Ayush Kasliwal and wife Geetanjali are helping evolve crafts into contemporary artefacts, says Teja Lele Desai

Ayush Kasliwal spent an idyllic childhood in Africa. The rich sights and sounds left a mark, and when it was time to choose a profession, he decided to study design at National Institute of Design, Ahmedabad. He specialised in industrial furniture design, a non-existent industry in India at that time of his study, and then went on to explore other crafts in his home town, Jaipur.

Today, Kasliwal is known as a design visionary, one whose work fuses creativity and integrity. He believes that design “is in the relationship between an object and the people who interact with it. This is a very individual experience and the result is value”.

“To me, design is not just a physical-intellectual-commercial exercise, it is this all-consuming impatience, and an attachment more akin to giving birth (forgive my gender for not partaking in the more natural way if giving birth),” he says.

Supporting him ably at every step is Geetanjali, his wife and cofounder/muse of their design label. The couple has been working together since 2001.

The duo believe it’s as important to innovate as it is to preserve a skill, and so are constantly looking for ways to evolve traditional crafts into contemporary artifacts, accessories, textiles and furniture. The label also stocks lighting fixtures, personal accessories, stationery, and wooden toys.

The birth of their label was “meant to be”. Involved in myriad interior and architectural projects, they found that there was a lack of simple, well-made products and accessories in the market. They decided to step into the fray and develop their own. And their label, AKFD, was born. Soon after, Anantaya came along.

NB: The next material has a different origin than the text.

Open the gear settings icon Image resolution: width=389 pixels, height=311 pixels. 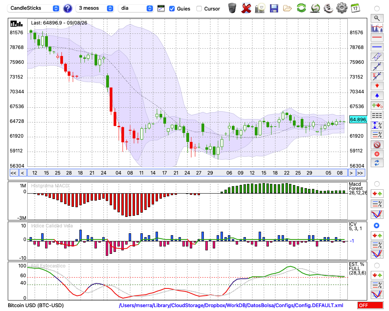(342, 8)
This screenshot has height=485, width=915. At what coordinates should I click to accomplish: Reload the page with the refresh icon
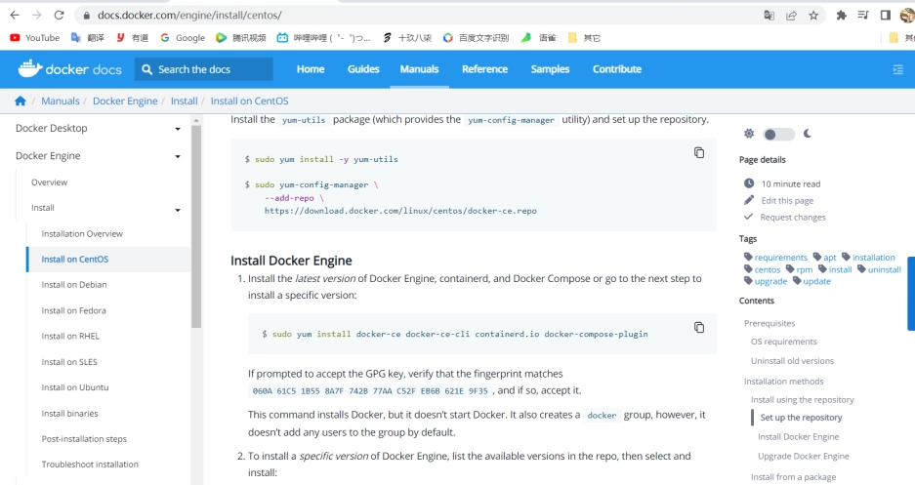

The architect and designer duo launched their flagship store in Jaipur. Anantaya showcases the edgy in-house brand AKFD besides curating an interesting mix of luxury objects rooted in tradition. Since then, they have put interior projects on the back-burner, preferring to focus on developing décor items, be it furniture or accessories. The key words when it comes to design at AKFD are “sustainability, social impact and future-ready”.

The designers are committed to development of ideas using local crafts that have evolved over centuries, and keen to create craft objects with a stylish cutting edge and contemporary twist. According to the designers, their label is about “being Indian, about making a cultural statement, and having fun with resources, craftspeople and ideas in the process.”

Being based in Jaipur is an advantage, according to the designers, as it gives them a wide variety of crafts to play with - beaten brass, stone carving, or mirror work. No wonder all their products reflect a detailed understanding of processes and materials, simultaneously paying homage to the tradition of crafts. Anantaya’s state-of-the-art production facility is located near Jaipur and is geared to high-quality manufacturing of furniture and objects.

All products at Anantaya are made with unusual yet traditional materials and processes, and wed form with function beautifully. Ayush and Geetanjali are keen to fashion products that are “simple, clever and useful”. The idea, they say, is not about making pretty things; it is about making things that are intelligent, things that have a reason to be, and things that solve common day-to-day problems.